Argument Environment variable Default
token GASTON_API_TOKEN (required)
# Uses GASTON_API_TOKEN from the environment
with GastonClient() as client:
    ...

Timeouts

Ordinary requests use a 30s timeout. The file upload in transcribe can take minutes for large files, so it uses a separate, more generous upload_timeout (default (10s connect, 600s read)).

A timeout may be a single float, a (connect, read) tuple, or None to wait indefinitely.

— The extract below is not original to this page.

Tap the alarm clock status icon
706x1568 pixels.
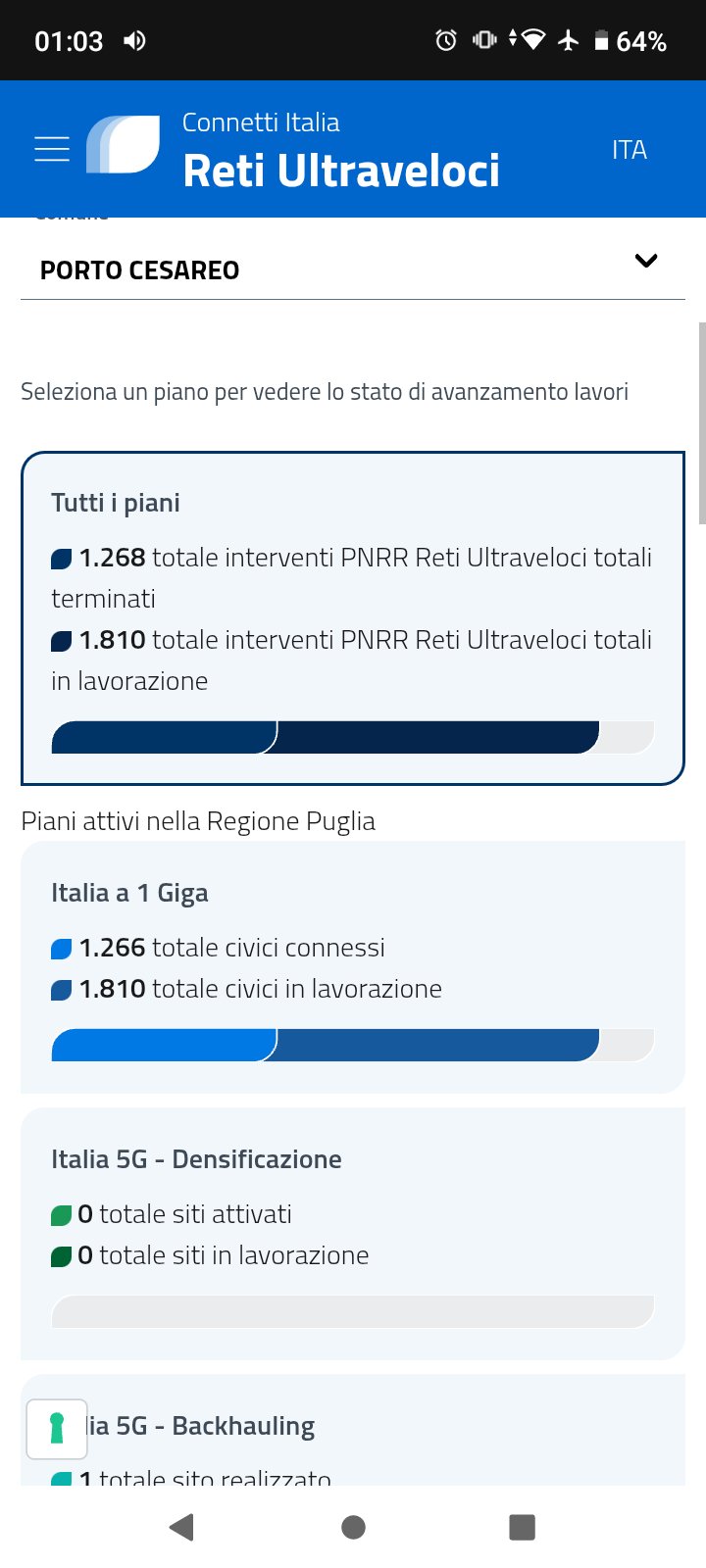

# Customise the defaults for all calls
client = GastonClient(
    token="gapi-...",
    timeout=30,
    upload_timeout=(10, 1800),   # allow up to 30 min to upload large files
)

# Or override per call (e.g. no read timeout for a very large file)
client.transcribe("huge-recording.mp4", timeout=(10, None))

Directories

folder = client.create_directory("Podcasts")
client.update_directory(folder.id, title="Podcast archive")
client.move_media(media_id="me...", dir_id=folder.id)
tree = client.directory_tree()
client.delete_directory(folder.id)

Search

client.search(query, from_=0, max_=50, dir_ids=None, lang=None) runs a full-text search over every sentence in your transcribed media.

Query syntax

The query supports a subset of the Lucene query_string syntax:

Feature Example Notes
Boolean AND cats AND dogs both terms must appear
Boolean OR cats OR dogs either term
Boolean NOT cats NOT dogs exclude a term
Grouping (cats OR dogs) AND vet combine operators with parentheses
Exact phrase "climate change" quoted terms match as a phrase
Trailing wildcard transcri* matches transcribe, transcription...

Leading wildcards (*tion), field selectors, fuzzy (~), boosts (^) and ranges are not supported and are stripped server-side. Queries must be at least 3 characters.

results = client.search('(invoice OR receipt) AND "due date" NOT draft')

Filtering and pagination

# Search within a single directory
client.search("budget", dir_ids=[42])

# Search across several directories
client.search("budget", dir_ids=[42, 43, 7])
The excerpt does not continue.